It’s becoming quite common these days to have more than one Best Man. The reason for this is mainly just good old fashioned plain cowardice; you’d rather not offend somebody, who up until that point had been laboring under the impression you liked him the most. Or maybe you’ve been told you have to use your brother and knowing that he’s not really in a position to do your greatness justice, have employed another much more racy character to sell you in as well. Or maybe you’re just deluded enough to think that death by anecdote is a pleasant way to go.
Multiple Best Men speeches, where our heroes are performing on stage together, are notoriously tricky to pull off. In order for them to really work, the two characters must have a well rehearsed repertoire, that bounces along and never stumbles.
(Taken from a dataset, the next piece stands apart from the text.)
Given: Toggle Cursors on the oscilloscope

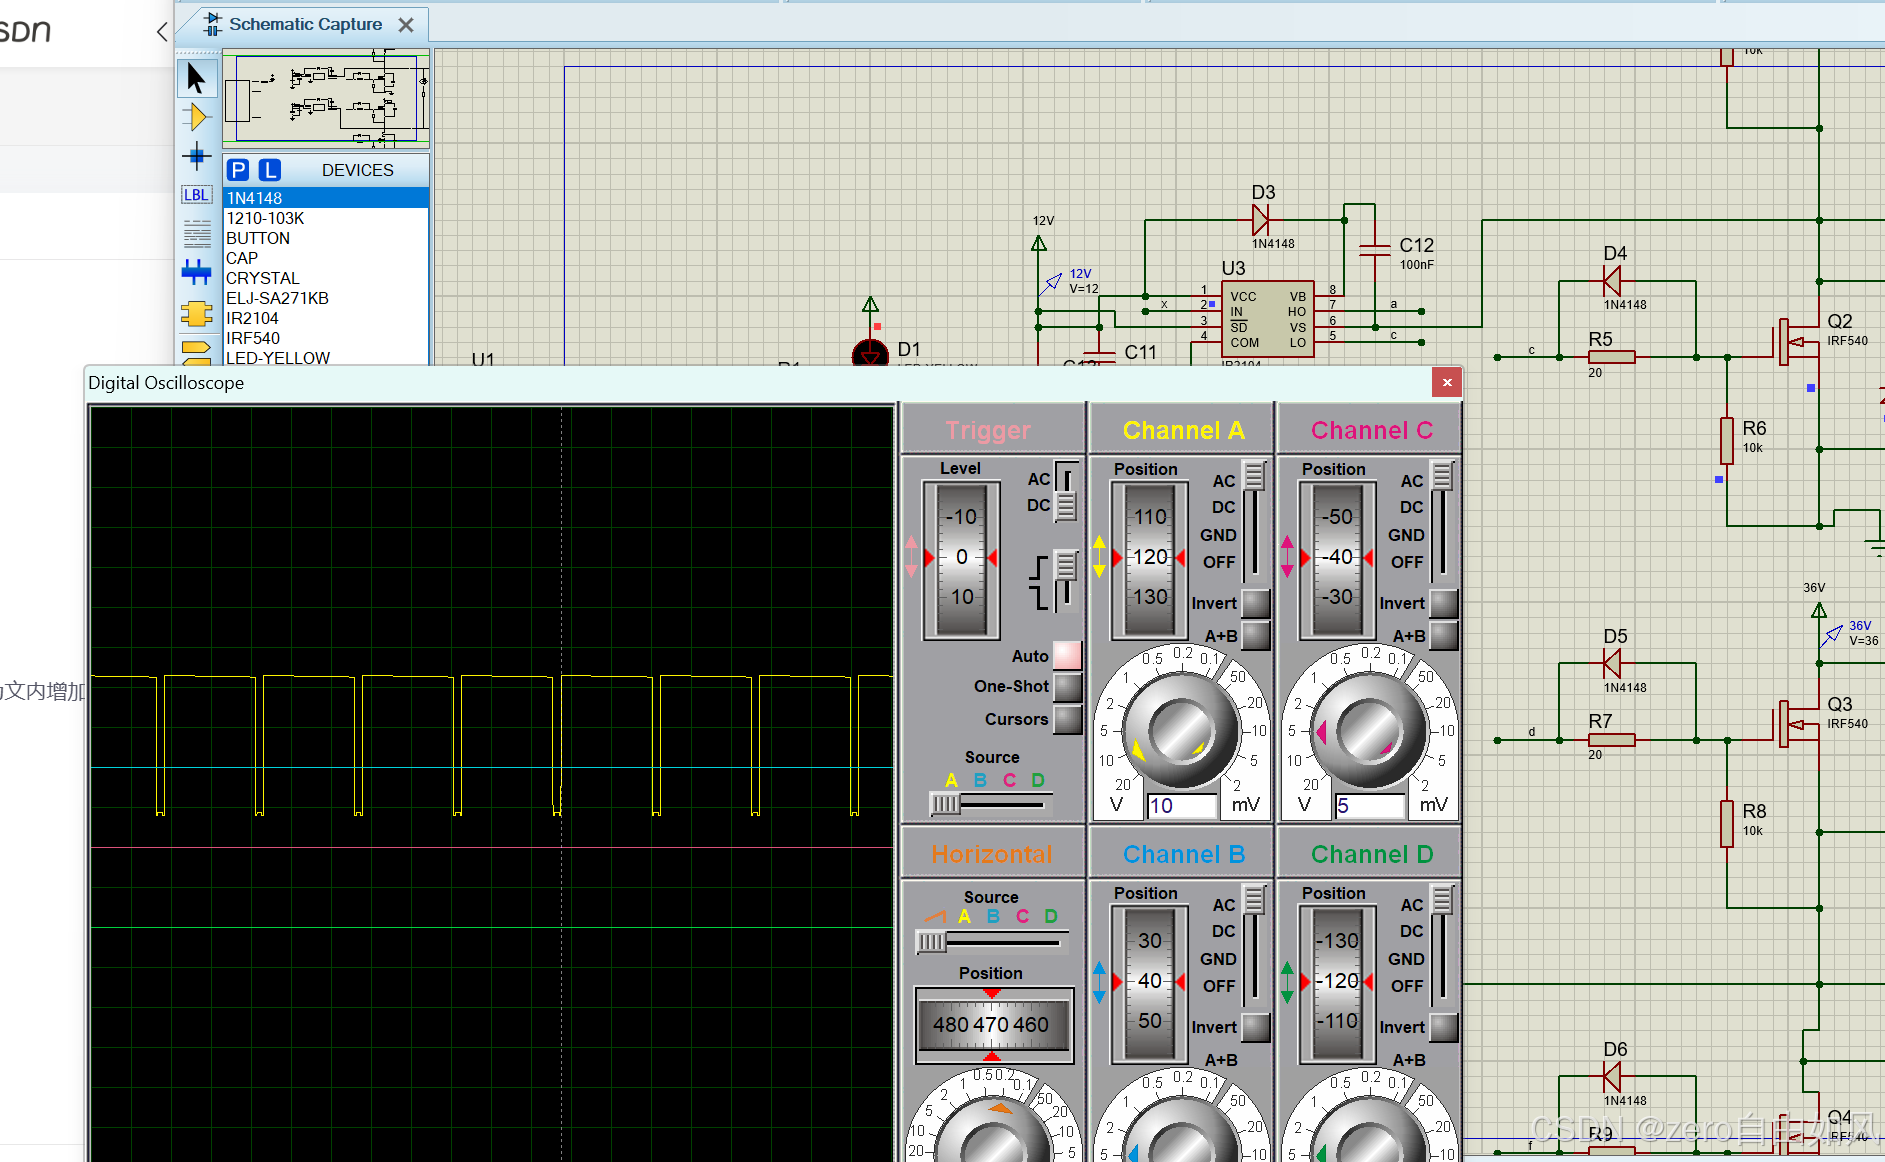Looking at the screenshot, I should (1067, 719).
Think of the way rappers hit off each other – that’s the kind of relationship you’re going for. By introducing two nervous people on to the stage, you’re simply introducing more problems and potential for things to go wrong. The best outcome, if it’s not throughly worked through, can only be speech tennis where your head gently moves from one speaker to the other every few minutes as they wait nervously for their next cue. If you’re going to go down this route then the only answer is stacks of practice, don’t just come together on the day and try to make it work. It won’t.
By having two best men you’re also going to increase the length of the speech and this is never a good idea. Everybody, unless they’re made of wood, loves the speeches but nobody loves a long speech. If yours is running at anything over 10 minutes, you’re on dangerous ground and should really be subbing things out of it. Getting two guys to make a speech can end in catastrophically time consuming routines and some uncle will be punching the air as it nudges past the 20 minute mark having just snagged the sweepstake.
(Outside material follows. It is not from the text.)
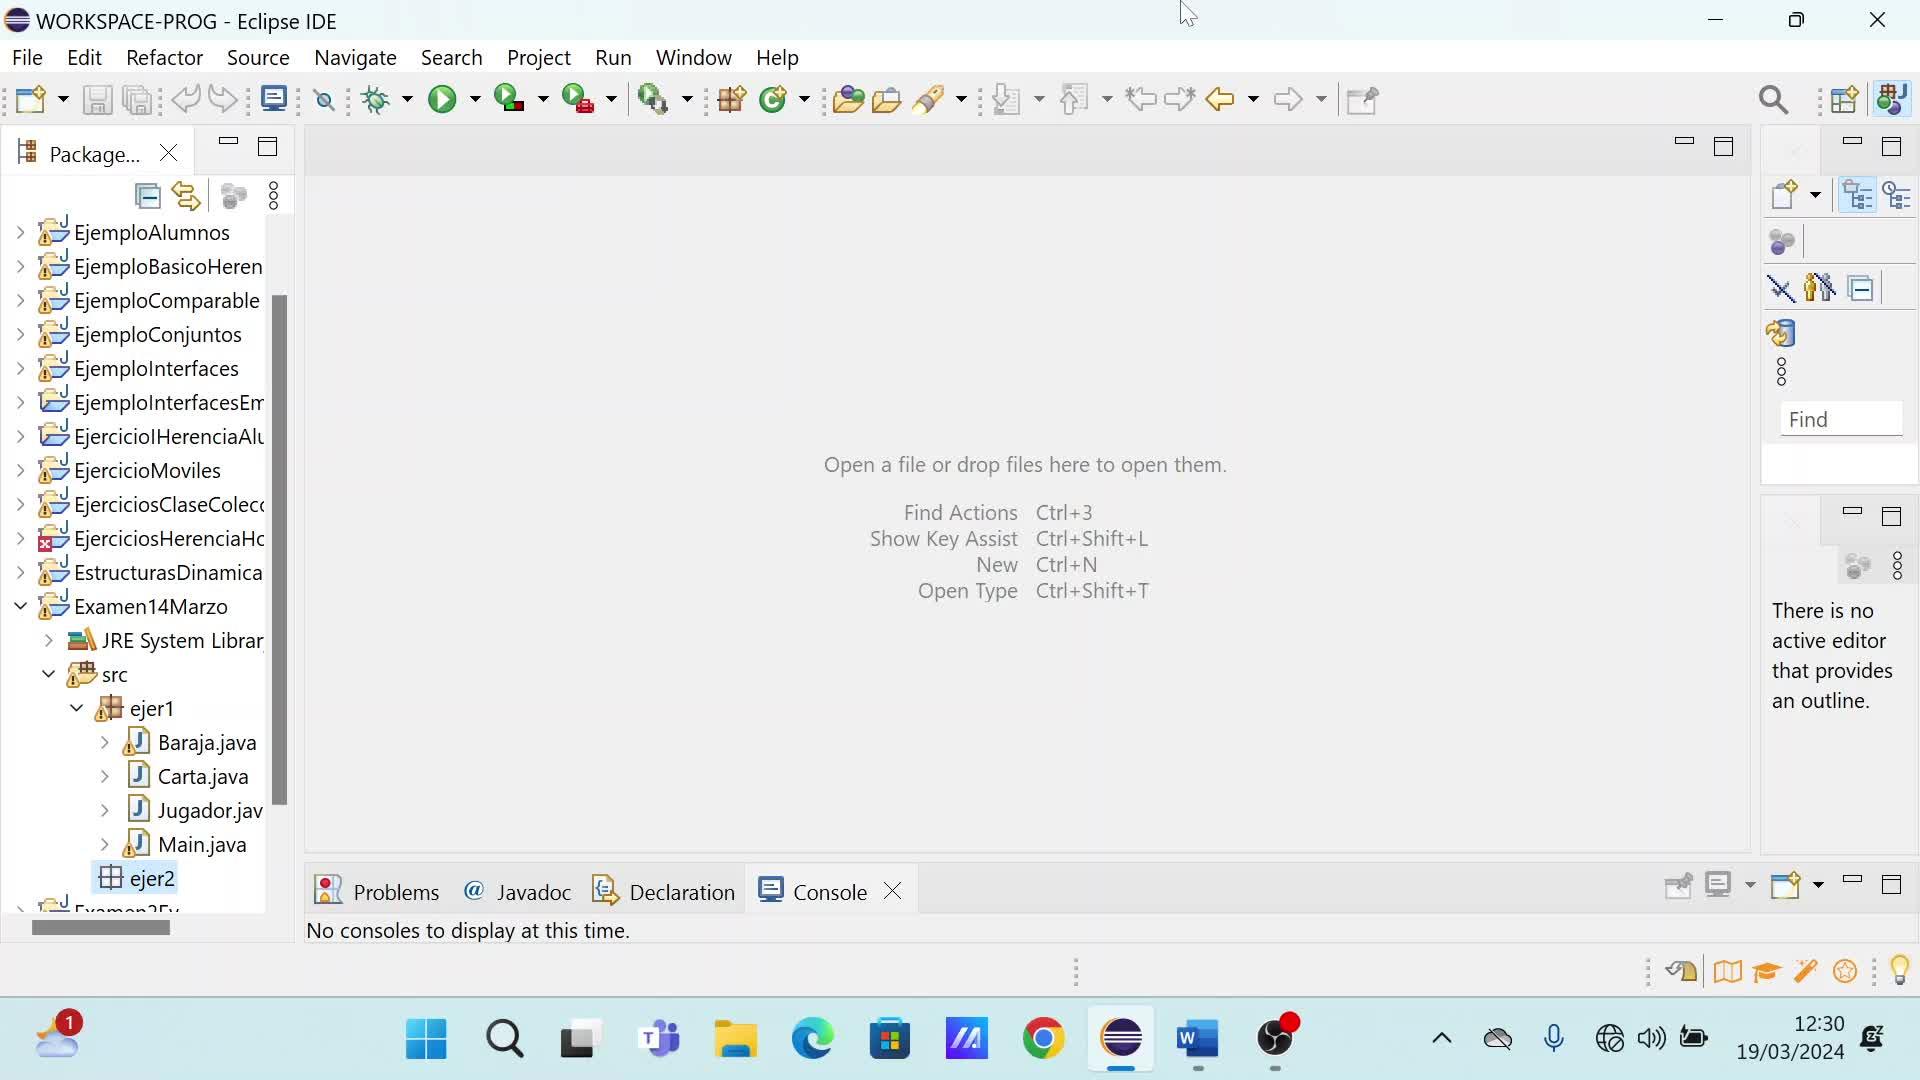Viewport: 1920px width, 1080px height.
Task: Open the Refactor menu
Action: coord(164,58)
There is also the concern by the Groom that by having just one Best Man the guests won’t get the full picture of who he is, and has been, throughout his life, up until this point. To be frank: they don’t care nearly as much as you do. Of course, they’d like to hear a few snippets from various stages but they’re not studying for a degree in the groom they just want some easy laughs and then a disco dance with their tie wrapped around their head.
There is, however, a far worse scenario: separate multiple best man speeches. I have just written for a guy who is a second best man and is last on the stage out of…wait for it….six speakers. Six? By the time he gets on, the guests will be several years older, interest rates will have gone up and everybody there will want to kill him. If he gets out of the place alive it will be a miracle. Hearing yet another speech about the groom but from a slightly different era is heartless, selfish and very uncool
If you do insist on having several best men, do everyone a favour and make sure they’ve got sharp and succinct précis of your life in their hands. They’ve also got to really communicate with each other to make sure they’re not crossing any common ground. It’s also worth considering giving the speech duties to only one of them. One of them, usually the non speaker, is going to love you forever and the other, once he’s done his speech, is going to love you forever. The speeches are a celebration not a form of torture and not an opportunity for self aggrandisement. If you love yourself that much then get married to yourself – it’s almost certainly possible in America and probably way cheaper.